Nuclear negotiations between Iran and major global powers will resume Thursday, as U.S. lawmakers intensify pressure on President Barack Obama.
The talks will continue in Lausanne, Switzerland, and they will run until Sunday.
Iran’s Foreign Minister Mohammad Javad Zarif and U.S. Secretary of State John Kerry are expected to be joined by Russia's Foreign Minister Sergey Lavrov.
The nuclear talks geared up recently due to concerns that failure to produce a framework deal before March 31 may jeopardize any positive outcome from a final agreement, which has a July 1 deadline.
British Foreign Secretary Philip Hammond said last Saturday in London that the P5+1 countries -- five permanent members of the UN Security Council plus Germany -- will not do a "bad" deal, and will aim at securing a successful outcome.
The P5+1 countries claim Iran is developing nuclear weapons and want its program curbed in return for the lifting of sanctions.
Tehran insists its nuclear program is solely for peaceful purposes.
The deal sought by the six-member group would have Iran accept limits on its uranium enrichment capacity and would allow International Atomic Energy Agency inspections without interference.
IAEA Director General Yukiya Amano said Monday in Washington D.C. that the agency cannot conclude that Iran's program is for peaceful purposes.

══════════

> [EXPLORE THE MATERIAL]:
**1)** According to the news text about the Iran nuclear talks, in which city will the negotiations continue?
**2)** List every person named in the news text about the Iran nuclear talks.
**3)** Summarize the news text about the Iran nuclear talks in two sentences.
The entries have no connection to the news text about the Iran nuclear talks.

> [MATERIAL SHOWN]:
══════════

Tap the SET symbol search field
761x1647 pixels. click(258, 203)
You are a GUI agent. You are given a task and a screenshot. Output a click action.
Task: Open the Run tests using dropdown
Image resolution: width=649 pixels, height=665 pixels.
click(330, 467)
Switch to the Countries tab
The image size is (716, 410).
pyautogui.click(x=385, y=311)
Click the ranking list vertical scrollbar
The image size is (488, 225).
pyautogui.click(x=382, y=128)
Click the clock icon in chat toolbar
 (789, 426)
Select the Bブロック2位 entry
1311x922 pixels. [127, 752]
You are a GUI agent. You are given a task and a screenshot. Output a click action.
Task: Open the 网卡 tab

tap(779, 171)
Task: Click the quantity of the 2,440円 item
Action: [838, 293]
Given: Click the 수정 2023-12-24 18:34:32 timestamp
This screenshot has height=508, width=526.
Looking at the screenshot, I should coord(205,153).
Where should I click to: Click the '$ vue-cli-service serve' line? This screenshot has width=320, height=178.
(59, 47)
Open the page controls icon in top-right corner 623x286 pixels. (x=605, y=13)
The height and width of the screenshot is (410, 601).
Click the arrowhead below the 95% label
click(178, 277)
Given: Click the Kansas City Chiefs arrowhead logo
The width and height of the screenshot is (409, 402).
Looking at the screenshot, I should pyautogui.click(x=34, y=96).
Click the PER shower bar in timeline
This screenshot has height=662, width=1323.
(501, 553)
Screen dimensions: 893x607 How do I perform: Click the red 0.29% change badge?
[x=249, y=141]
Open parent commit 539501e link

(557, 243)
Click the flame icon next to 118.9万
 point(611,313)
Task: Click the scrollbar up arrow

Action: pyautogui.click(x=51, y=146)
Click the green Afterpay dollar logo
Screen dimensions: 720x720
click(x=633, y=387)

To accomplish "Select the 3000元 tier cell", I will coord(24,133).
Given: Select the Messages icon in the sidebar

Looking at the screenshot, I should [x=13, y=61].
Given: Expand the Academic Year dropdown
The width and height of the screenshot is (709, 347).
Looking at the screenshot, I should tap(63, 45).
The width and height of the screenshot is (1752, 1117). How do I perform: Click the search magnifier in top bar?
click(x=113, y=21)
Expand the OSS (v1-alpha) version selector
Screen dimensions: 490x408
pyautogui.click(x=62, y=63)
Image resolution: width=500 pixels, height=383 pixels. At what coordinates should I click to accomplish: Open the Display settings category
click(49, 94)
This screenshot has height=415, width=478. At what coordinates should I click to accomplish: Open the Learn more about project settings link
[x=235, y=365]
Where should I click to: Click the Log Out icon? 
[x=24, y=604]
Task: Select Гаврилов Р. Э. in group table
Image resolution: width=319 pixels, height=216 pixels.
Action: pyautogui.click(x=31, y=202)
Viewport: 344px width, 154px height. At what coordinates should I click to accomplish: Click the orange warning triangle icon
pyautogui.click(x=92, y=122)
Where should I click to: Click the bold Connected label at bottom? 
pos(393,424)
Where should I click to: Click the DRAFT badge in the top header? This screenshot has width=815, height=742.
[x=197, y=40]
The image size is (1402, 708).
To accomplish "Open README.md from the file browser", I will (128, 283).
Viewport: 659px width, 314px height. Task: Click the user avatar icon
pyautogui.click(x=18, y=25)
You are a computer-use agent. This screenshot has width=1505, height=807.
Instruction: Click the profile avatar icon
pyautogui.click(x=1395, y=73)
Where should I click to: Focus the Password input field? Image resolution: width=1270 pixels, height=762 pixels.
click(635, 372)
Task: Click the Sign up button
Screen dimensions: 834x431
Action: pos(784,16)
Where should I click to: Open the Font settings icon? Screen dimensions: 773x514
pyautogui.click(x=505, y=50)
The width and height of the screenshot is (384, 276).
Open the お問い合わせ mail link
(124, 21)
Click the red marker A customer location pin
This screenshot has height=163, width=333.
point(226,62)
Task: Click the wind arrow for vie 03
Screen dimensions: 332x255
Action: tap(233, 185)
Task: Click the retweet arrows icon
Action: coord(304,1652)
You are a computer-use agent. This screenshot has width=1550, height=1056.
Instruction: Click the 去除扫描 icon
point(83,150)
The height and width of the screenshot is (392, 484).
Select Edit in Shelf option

══════════

> [SOLUTIONS TO THE TASKS]:
**1)** Lausanne, Switzerland.

**2)** Barack Obama, Mohammad Javad Zarif, John Kerry, Sergey Lavrov, Philip Hammond, Yukiya Amano

**3)** Nuclear negotiations between Iran and the P5+1 countries are resuming in Lausanne, Switzerland, driven by concern that failing to reach a framework deal before March 31 could jeopardize a final agreement due by July 1. The six-member group wants Iran to accept limits on uranium enrichment and allow unimpeded IAEA inspections in return for lifting sanctions, while Tehran insists its program is solely peaceful.